WALTHAM, Mass. — There are some side effects to hitting so
many clutch shots over the course of a 13-year NBA career. After a player
delivers a few back-breaking 3-pointers, anything that happens outside of a
pressure situation does not easily keep his interest.
That could be why Jason Terry, a former NBA champion and
Sixth Man of the Year, is not very fond of practice. The Celtics guard became
known as a solid primetime performer with the Dallas Mavericks, but he admits
that he was not always motivated when the bright lights were not shining. If
there was no shot at glory, what fun was that?

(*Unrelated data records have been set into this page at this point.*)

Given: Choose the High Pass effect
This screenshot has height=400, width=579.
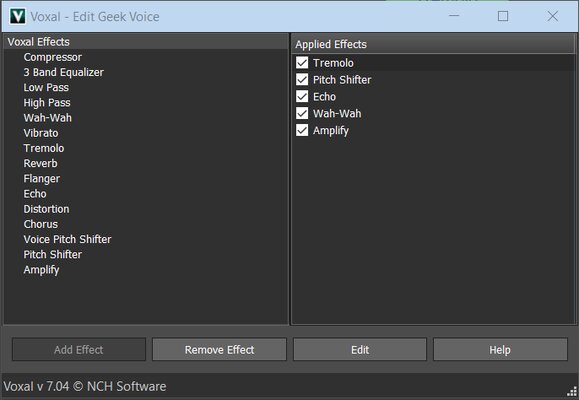Looking at the screenshot, I should [47, 103].
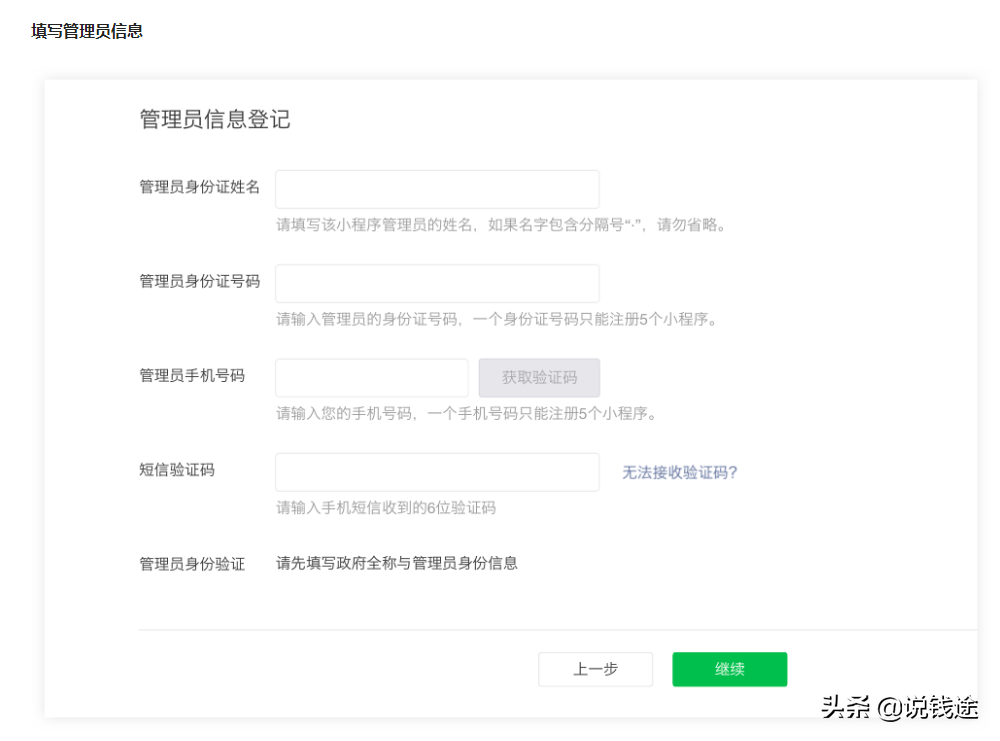The width and height of the screenshot is (1000, 741).
Task: Select the 短信验证码 label
Action: [176, 470]
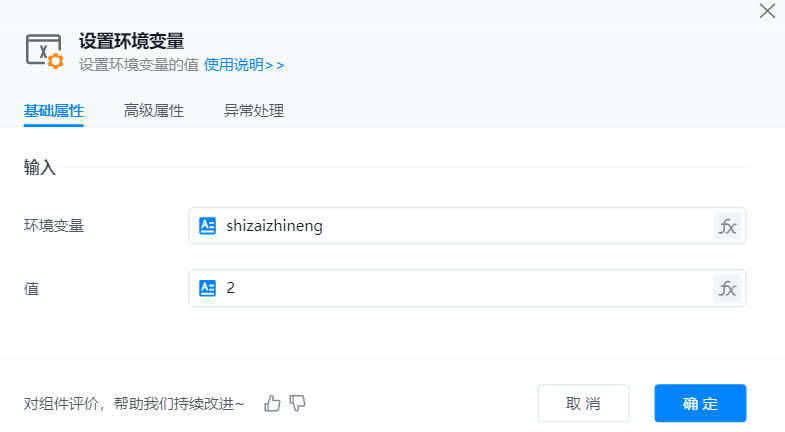Confirm with the 确定 button
Viewport: 785px width, 432px height.
[x=700, y=403]
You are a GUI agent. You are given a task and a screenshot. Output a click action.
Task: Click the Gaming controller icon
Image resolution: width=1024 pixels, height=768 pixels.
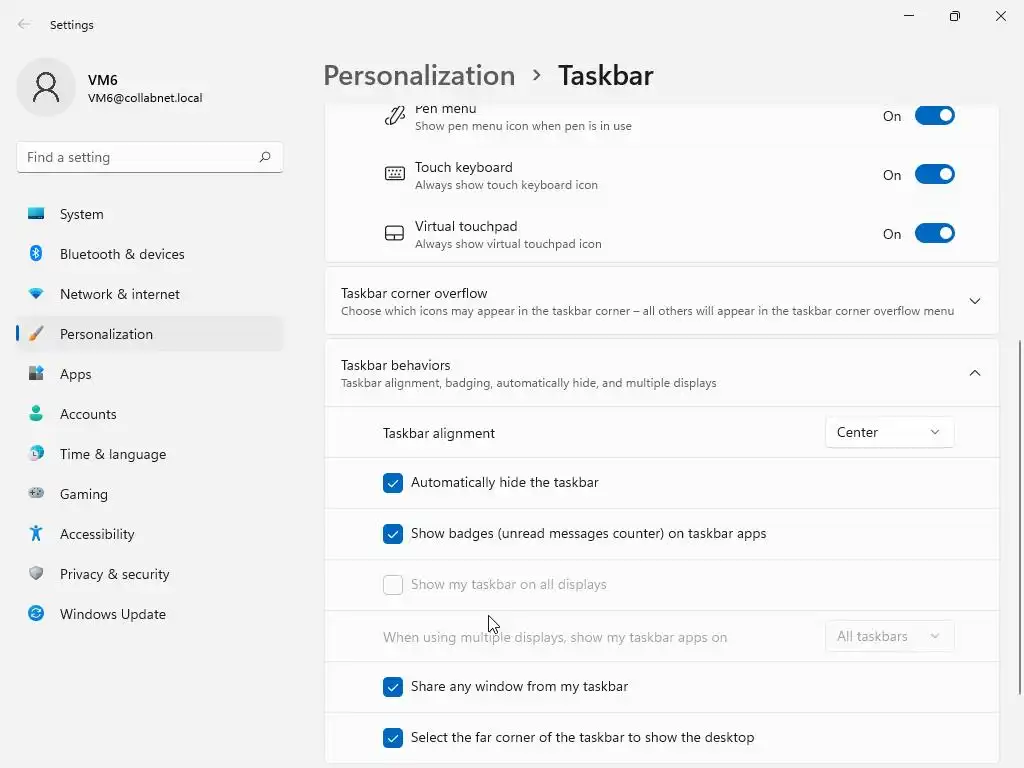click(36, 494)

When Terry signed with the Celtics this summer, however,
coach Doc Rivers challenged Terry to make a change. So far this preseason,
Terry has responded.
"What Doc told me before I came here was, 'Do something
different. Change your habit,'" Terry said Friday at the Celtics practice
facility. "My habit when I came to this team was, I hated practice. I've
grown to love it over the last month. It's challenging. It's competitive and it
brings out the best in you every day."
Terry's new attitude toward practice begins with Rivers, who
turns basic practice pastimes like box-out drills into a competition that keeps
the players enthused. It helps that Kevin Garnett and Rajon Rondo, among
others, approach practice with the same intensity they bring to games.
Although Terry's signing was widely hailed as a smart move
by Celtics president of basketball operations Danny Ainge, there was some
concern about how the sharpshooter would fit into Boston's defense. The Celtics
are known as a formidable defensive team, but Terry is not known as a
formidable defensive player. Almost a full month into Terry's tenure with the
Celtics, Rivers said he was not surprised about Terry's abilities and
deficiencies on defense. The coach stressed that he had seen nothing the
Celtics could not work around.
"I pretty much knew what he was, who he is, and he's
pretty much beared that out," Rivers said. "Some of that is good.
Some of that isn't. That's why you play as a team. It's a team defense. That's
one of the things we talk about a lot as a group. We know each other's
weaknesses as much as anybody knows them, and if a guy is on the court and he
has a weakness, offensively or defensively, we have to cover for him."
The Celtics do not expect Terry to be a total defensive
liability. They allow for the fact that having to guard Rondo every day makes
it difficult to evaluate Terry's actual defensive ability, since they have not
found a guard yet who can guard Rondo one-on-one. Terry admitted that not everything
in practice was a ball of fun.
"I'm tired of guarding Rondo, I'll tell you that right
now," Terry said. "He's wearing me out. I don't know if it's the
scheme or what we're doing, but he's definitely worked on his game. He's made
it tough on me. When you're a veteran and you've been in this game 14 years,
you definitely don't want to be chasing around a 26-year-old all training camp.
But it's been fun. It's been a challenge."
Terry feels challenged, and that may have been the secret to
getting him pumped up about practice all along. Defending Rondo might not
provide the same boost of adrenaline that comes with hitting a game-winning
shot, but it has been enough to help Terry fight the boredom.